Dépasser partout 100 mSv (la dose qui commence à poser
problème) au-delà de 10 km de rayon de la centrale est extrêmement difficile
durablement.
(Rappel : le nuage de Tchernobyl était dilué
50 000 fois en arrivant en France !)
Les matières les plus dangereuses étant fixées sur place par
la simple gravité terrestre.
Pour rappel : la dose et l’intensité fait tout :
Les 3 mSv de radioactivité naturelle stimule notre organisme.
Il en serait de même pour une contamination artificielle de
20 mSv ou de 200 étalée sur un an. Pas de 500 étalée sur une semaine.
Bien sûr, on pourrait éventuellement déplorer localement
dans ce cas une légère hausse des cancers de la tyroïde si les mesures de confinement des populations
n’étaient pas respectées.
Mais, loin de l’idée de banaliser ces terribles épreuves
individuelles, ces cancers sont ceux qui se guérissent le mieux.
********
__ÉNONCÉ 1__: Transcrivez sans rien changer le passage du texte sur les doses de radioactivité qui s'ouvre sur les mots contenant « Les matières les » et se clôt sur « guérissent le mieux. ».
__ÉNONCÉ 2__:
Répondez brièvement à ces questions sur le texte sur les doses de radioactivité.
(a) À partir de quelle dose la radioactivité commence-t-elle à poser problème ?
(b) Combien de fois le nuage de Tchernobyl était-il dilué en arrivant en France ?
(c) Quelle dose de radioactivité naturelle stimule notre organisme ?
__ÉNONCÉ 3__: D'après le texte sur les doses de radioactivité, pourquoi est-il extrêmement difficile de dépasser durablement partout 100 mSv au-delà de 10 km de rayon de la centrale ?

__DONNÉES SOURCES__:
********
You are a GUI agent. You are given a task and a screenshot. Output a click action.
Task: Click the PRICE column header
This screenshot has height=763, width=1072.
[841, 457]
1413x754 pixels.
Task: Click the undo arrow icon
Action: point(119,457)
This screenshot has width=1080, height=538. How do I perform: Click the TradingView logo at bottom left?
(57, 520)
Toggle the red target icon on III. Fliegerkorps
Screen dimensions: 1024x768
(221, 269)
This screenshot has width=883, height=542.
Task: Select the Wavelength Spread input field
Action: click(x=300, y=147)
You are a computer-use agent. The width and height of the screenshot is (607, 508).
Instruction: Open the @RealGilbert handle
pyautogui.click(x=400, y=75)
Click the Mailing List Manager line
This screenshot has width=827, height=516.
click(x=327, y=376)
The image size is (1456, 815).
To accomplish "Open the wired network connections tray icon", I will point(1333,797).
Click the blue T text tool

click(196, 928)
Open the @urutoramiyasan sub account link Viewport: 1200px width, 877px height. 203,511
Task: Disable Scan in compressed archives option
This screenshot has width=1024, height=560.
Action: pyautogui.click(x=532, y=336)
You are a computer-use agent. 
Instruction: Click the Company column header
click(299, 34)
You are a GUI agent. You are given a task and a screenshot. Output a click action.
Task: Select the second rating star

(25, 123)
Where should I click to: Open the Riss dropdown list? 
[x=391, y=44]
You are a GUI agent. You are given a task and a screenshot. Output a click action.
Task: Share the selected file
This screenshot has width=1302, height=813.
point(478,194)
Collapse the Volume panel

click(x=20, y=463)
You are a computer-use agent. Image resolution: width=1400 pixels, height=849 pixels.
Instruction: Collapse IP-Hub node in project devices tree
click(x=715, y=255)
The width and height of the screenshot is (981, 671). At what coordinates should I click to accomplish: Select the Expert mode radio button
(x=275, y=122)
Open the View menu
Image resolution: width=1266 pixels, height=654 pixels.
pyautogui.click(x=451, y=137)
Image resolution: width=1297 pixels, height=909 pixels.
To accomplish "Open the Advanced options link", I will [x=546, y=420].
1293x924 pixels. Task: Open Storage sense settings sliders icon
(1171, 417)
********
__CORRIGÉ 1__:
Les matières les plus dangereuses étant fixées sur place par
la simple gravité terrestre.
Pour rappel : la dose et l’intensité fait tout :
Les 3 mSv de radioactivité naturelle stimule notre organisme.
Il en serait de même pour une contamination artificielle de
20 mSv ou de 200 étalée sur un an. Pas de 500 étalée sur une semaine.
Bien sûr, on pourrait éventuellement déplorer localement
dans ce cas une légère hausse des cancers de la tyroïde si les mesures de confinement des populations
n’étaient pas respectées.
Mais, loin de l’idée de banaliser ces terribles épreuves
individuelles, ces cancers sont ceux qui se guérissent le mieux.

__CORRIGÉ 2__:
(a) 100 mSv.
(b) 50 000 fois.
(c) 3 mSv.

__CORRIGÉ 3__: Les matières les plus dangereuses sont fixées sur place par la simple gravité terrestre. Le texte rappelle aussi que le nuage de Tchernobyl était dilué 50 000 fois en arrivant en France.